Following a July 1966 motorcycle accident, Dylan retreated to his home in Woodstock, N.Y., to recover. He pretty much disappeared from public during this period, but in the summer of 1967, Rick Danko, Levon Helm, Garth Hudson, Richard Manuel and Robbie Robertson – who played together as the Hawks and backed Dylan in one form or another during his 1966 tour, and would later rename themselves the Band – began recording impromptu sessions with Dylan at his home.
Soon, they were meeting more regularly at the Band's house in nearby West Saugerties, N.Y., where they recorded many of Dylan's new songs on a basic reel-to-reel machine in the basement. Most of these compositions, which were sprinkled among the covers the group also playfully worked their way though, were to be passed on to Dylan's publishing company, which would then pair the songs with other artists (though Dylan initially balked at this commercial proposition, he eventually relented).

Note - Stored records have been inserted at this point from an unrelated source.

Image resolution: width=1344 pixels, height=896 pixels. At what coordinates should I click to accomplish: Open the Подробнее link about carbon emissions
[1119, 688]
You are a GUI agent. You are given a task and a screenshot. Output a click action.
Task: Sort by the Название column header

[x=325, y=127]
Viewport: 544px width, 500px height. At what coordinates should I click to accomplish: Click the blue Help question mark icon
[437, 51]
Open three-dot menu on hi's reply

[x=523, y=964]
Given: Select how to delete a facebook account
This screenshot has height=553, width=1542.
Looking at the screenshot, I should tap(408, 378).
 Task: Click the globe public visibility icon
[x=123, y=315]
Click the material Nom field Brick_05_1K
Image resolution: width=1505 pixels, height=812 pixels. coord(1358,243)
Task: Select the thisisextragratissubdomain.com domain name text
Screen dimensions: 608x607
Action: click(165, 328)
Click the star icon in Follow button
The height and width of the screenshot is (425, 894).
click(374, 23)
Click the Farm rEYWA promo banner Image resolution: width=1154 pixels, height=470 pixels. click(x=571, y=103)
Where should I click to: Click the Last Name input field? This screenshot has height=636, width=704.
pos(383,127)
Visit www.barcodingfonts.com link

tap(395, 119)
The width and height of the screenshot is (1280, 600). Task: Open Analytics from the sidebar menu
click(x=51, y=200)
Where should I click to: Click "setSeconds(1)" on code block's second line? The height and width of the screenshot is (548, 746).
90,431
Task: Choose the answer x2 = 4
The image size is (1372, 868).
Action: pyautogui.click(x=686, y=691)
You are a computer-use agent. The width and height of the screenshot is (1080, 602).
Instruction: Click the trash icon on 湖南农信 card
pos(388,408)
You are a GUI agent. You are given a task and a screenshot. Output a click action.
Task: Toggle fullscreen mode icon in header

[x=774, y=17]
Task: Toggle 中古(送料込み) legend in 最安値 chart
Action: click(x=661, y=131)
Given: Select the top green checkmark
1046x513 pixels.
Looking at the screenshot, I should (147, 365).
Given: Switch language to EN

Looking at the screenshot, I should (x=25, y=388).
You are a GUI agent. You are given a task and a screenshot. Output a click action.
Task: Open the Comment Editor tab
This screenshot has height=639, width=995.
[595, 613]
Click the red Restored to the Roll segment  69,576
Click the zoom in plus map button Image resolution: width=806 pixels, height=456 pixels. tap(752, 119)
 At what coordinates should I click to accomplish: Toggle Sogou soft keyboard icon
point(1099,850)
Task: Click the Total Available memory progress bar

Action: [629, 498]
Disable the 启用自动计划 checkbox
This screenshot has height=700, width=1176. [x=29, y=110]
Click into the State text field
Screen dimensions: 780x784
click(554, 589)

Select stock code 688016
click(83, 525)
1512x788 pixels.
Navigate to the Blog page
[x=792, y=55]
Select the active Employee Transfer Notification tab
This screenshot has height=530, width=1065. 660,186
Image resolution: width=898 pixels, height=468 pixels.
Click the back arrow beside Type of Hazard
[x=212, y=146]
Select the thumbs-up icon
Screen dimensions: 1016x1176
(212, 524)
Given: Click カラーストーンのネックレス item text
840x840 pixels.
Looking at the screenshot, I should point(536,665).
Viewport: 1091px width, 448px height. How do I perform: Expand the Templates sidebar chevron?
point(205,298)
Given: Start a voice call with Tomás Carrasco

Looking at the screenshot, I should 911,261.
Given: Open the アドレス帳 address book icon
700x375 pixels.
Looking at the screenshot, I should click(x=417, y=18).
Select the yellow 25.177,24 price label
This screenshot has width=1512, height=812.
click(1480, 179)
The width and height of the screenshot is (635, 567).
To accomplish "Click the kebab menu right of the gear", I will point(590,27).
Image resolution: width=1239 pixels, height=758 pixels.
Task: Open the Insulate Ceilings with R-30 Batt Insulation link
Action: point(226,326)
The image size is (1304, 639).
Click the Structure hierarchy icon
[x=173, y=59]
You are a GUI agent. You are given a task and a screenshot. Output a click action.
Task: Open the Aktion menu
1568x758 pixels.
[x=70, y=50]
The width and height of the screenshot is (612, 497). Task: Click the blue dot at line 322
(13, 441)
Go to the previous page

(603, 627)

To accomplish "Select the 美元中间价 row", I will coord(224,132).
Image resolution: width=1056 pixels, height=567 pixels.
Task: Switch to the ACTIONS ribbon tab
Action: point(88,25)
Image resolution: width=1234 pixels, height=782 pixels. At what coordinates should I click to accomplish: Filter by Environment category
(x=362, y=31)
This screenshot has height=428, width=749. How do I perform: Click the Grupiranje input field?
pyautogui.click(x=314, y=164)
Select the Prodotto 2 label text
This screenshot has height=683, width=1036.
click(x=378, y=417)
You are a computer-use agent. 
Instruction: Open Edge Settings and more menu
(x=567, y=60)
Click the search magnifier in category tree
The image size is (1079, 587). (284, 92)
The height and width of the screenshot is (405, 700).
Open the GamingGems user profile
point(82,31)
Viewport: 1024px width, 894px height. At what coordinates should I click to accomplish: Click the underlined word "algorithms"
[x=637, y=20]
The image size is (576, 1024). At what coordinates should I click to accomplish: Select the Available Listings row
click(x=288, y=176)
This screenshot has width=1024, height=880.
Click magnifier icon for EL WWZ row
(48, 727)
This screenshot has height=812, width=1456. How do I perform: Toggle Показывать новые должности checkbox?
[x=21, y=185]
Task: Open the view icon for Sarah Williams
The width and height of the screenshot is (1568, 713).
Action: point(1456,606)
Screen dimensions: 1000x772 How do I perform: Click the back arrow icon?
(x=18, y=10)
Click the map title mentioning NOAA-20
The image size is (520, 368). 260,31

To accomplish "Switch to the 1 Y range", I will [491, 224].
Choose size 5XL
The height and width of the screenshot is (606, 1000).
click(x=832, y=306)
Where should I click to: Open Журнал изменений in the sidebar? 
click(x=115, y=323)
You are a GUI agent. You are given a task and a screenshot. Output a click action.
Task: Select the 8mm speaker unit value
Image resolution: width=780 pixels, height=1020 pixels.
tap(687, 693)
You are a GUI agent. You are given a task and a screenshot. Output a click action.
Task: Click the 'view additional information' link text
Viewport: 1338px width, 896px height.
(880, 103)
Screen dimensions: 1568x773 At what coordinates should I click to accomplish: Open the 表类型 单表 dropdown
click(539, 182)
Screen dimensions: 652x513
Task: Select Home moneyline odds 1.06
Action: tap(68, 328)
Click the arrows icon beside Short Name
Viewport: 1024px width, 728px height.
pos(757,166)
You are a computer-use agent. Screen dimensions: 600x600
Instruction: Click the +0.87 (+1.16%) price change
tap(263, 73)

Nobody involved in the recordings that were laid down during the summer of 1967 expected anyone outside of a few industry executives, and perhaps a few potential clients, to hear the ragtag songs, which totaled more than 125 by the time the tapes stopped rolling. A 14-song demo tape was assembled by fall, and soon the sketchy, low-fi recordings were being passed around – at first among fellow artists and industry insiders. But word started to spread among Dylan fans, who hadn't heard anything new by the singer since Blonde on Blonde was released in May 1966.
By the middle of 1969, a bootleg album – rock's first – called Great White Wonder found its way into record stores. In addition to other Dylan rarities, including some recordings he made before he released his debut album in 1962, were seven songs from the Woodstock sessions.
The cat was now out of the bag. It didn't take long for word to spread that the handful of cuts on the bootleg was a small fraction of the material that was actually recorded.
Listen to the Band's 'Long Distance Operator'
And so began The Basement Tapes' long odyssey to legality. It was tricky. For one thing, the Band were signed to a different label. For another, Dylan wasn't interested in releasing a bunch of songs that he had no intention of releasing in the first place. But by early 1975, shortly after the release of Blood on the Tracks, Dylan's best album since his mid-'60s peak, he approved an official release of the recordings.
Even though the 24 songs that wound up on the double album represented a tiny portion of the tracks recorded during the three or so months Dylan and the Band were holed up in that New York basement, fans were generally pleased with the results. Several of the songs ("Tears of Rage," "You Ain't Goin' Nowhere," "This Wheel's on Fire") had long been available in other forms – either re-recorded by Dylan, the Band or other artists – but their inclusion here in their most primitive states, in some ways, makes them the definitive versions.
Still, the project wasn't without its critics, many of whom complained about the post-production tweaking of the original two-channel stereo recordings that were mixed down to mono. Plus, it didn't take long for fans to figure out that some of the songs included new overdubs by the Band, as well as tracks that were recently recorded by the group and were being passed off as vintage recordings.
Nevertheless, The Basement Tapes was a revelation, chronicling a previously lost period in the history of one of rock's biggest and most influential artists. It made it to No. 7, marking the Band's first Top 10 showing with a studio LP since 1970's Stage Fright (a pair of live albums, including one with Dylan, and another Dylan collaboration, 1974's Planet Waves, also reached the Top 10). Pieces were missing, but it's a monumental recording, either way.
Or at least it was. Over the years, bootleggers, once again, started assembling the original 1967 recordings – this time collecting almost everything they knew was out there. Once again, The Basement Tapes became one of rock's Holy Grails.
In 2014, almost 50 years after they were recorded, all 138 songs were finally released on the six-disc box The Basement Tapes Complete: The Bootleg Series Vol. 11, rendering the 1975 album obsolete. It’s an exhaustive and oftentimes exhausting collection. But it’s also a fascinating and historically significant document of one of rock’s most momentous summits whose legend is finally complete.